INFORMATION SUPPLIED

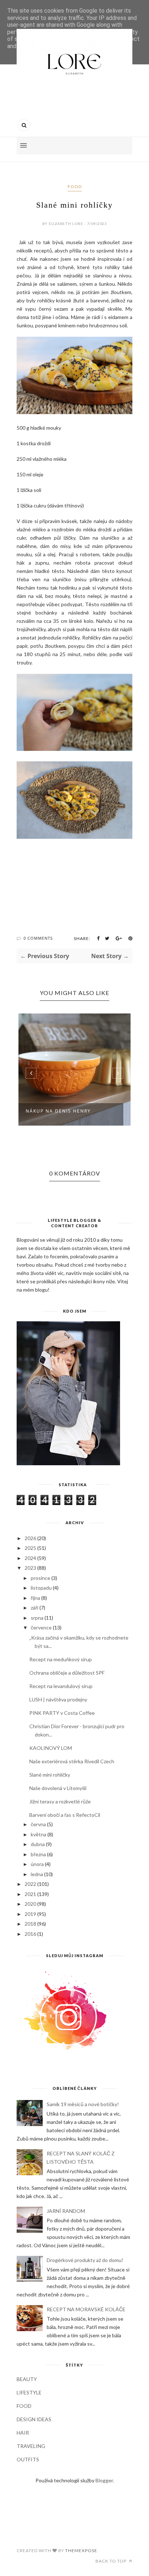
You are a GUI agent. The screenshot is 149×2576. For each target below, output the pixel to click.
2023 (30, 1568)
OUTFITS (28, 2459)
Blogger (104, 2480)
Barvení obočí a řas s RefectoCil (64, 1815)
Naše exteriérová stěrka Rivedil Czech (71, 1761)
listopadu (41, 1588)
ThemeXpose (81, 2550)
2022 (30, 1884)
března (38, 1854)
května (38, 1834)
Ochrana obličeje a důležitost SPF (67, 1673)
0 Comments (38, 938)
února (37, 1864)
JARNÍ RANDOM (66, 2211)
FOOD (75, 186)
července (41, 1627)
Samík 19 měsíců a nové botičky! (83, 2104)
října (35, 1598)
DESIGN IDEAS (34, 2419)
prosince (40, 1578)
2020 (30, 1904)
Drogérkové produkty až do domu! (85, 2260)
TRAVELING (31, 2446)
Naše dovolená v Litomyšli (57, 1788)
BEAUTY (27, 2379)
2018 (30, 1924)
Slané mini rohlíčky (49, 1775)
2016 (30, 1934)
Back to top (111, 2561)
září (34, 1607)
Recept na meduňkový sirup (60, 1659)
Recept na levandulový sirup (61, 1686)
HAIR (23, 2433)
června (38, 1824)
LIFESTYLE (29, 2392)
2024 (30, 1558)
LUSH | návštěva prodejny (58, 1699)
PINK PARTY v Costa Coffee (62, 1713)
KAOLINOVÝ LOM (50, 1748)
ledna (37, 1874)
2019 (30, 1914)
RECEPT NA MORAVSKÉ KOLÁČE (86, 2309)
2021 (30, 1894)
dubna (38, 1844)
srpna (37, 1618)
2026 (30, 1538)
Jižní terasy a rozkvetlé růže (60, 1801)
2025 (30, 1548)
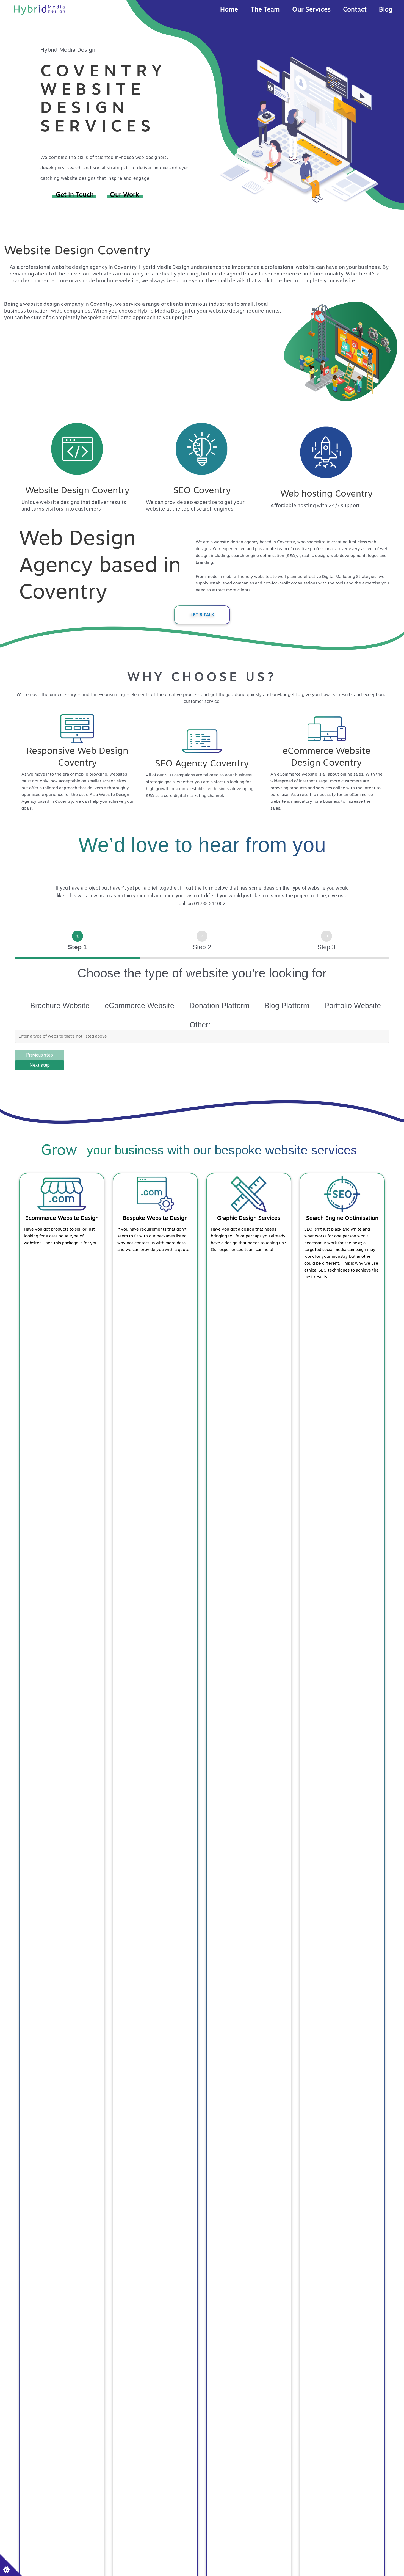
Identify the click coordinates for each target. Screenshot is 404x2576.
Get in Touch (75, 195)
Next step (39, 1065)
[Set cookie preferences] (11, 2565)
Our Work (124, 195)
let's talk (202, 614)
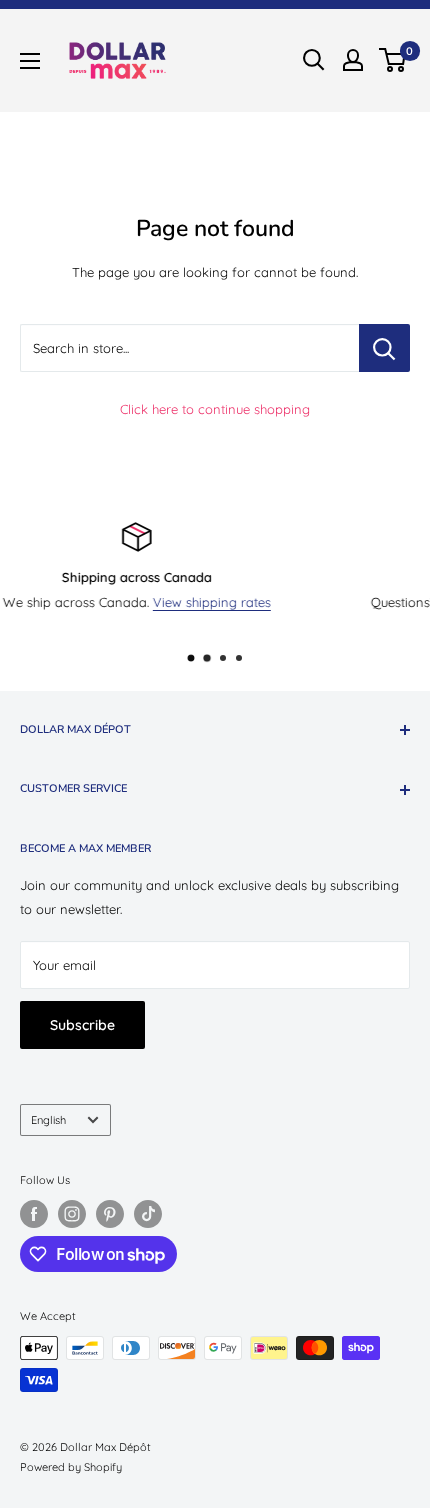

EXERCISE REQUIREMENTS
Only the pictures are to be left out; print everything else in the listing exactly.

SOLUTION TO THE PROBLEM
You are a GUI agent. The screenshot is 149×2576. For each target below, output the pixel to click.
2023 (30, 1568)
OUTFITS (28, 2459)
Blogger (104, 2480)
Barvení obočí a řas s RefectoCil (64, 1815)
Naše exteriérová stěrka Rivedil Czech (71, 1761)
listopadu (41, 1588)
ThemeXpose (81, 2550)
2022 (30, 1884)
března (38, 1854)
května (38, 1834)
Ochrana obličeje a důležitost SPF (67, 1673)
0 Comments (38, 938)
února (37, 1864)
JARNÍ RANDOM (66, 2211)
FOOD (75, 186)
července (41, 1627)
Samík 19 měsíců a nové botičky! (83, 2104)
října (35, 1598)
DESIGN IDEAS (34, 2419)
prosince (40, 1578)
2020 (30, 1904)
Drogérkové produkty až do domu! (85, 2260)
TRAVELING (31, 2446)
Naše dovolená v Litomyšli (57, 1788)
BEAUTY (27, 2379)
2018 (30, 1924)
Slané mini rohlíčky (49, 1775)
2016 (30, 1934)
Back to top (111, 2561)
září (34, 1607)
Recept na meduňkový sirup (60, 1659)
Recept na levandulový sirup (61, 1686)
HAIR (23, 2433)
června (38, 1824)
LIFESTYLE (29, 2392)
2024 (30, 1558)
LUSH | návštěva prodejny (58, 1699)
PINK PARTY v Costa Coffee (62, 1713)
KAOLINOVÝ LOM (50, 1748)
ledna (37, 1874)
2019 (30, 1914)
RECEPT NA MORAVSKÉ KOLÁČE (86, 2309)
2021 (30, 1894)
dubna (38, 1844)
srpna (37, 1618)
2026 (30, 1538)
Jižní terasy a rozkvetlé růže (60, 1801)
2025 (30, 1548)
Identify the click coordinates for each target. Screenshot is 404x2576.
Get in Touch (75, 195)
Next step (39, 1065)
[Set cookie preferences] (11, 2565)
Our Work (124, 195)
let's talk (202, 614)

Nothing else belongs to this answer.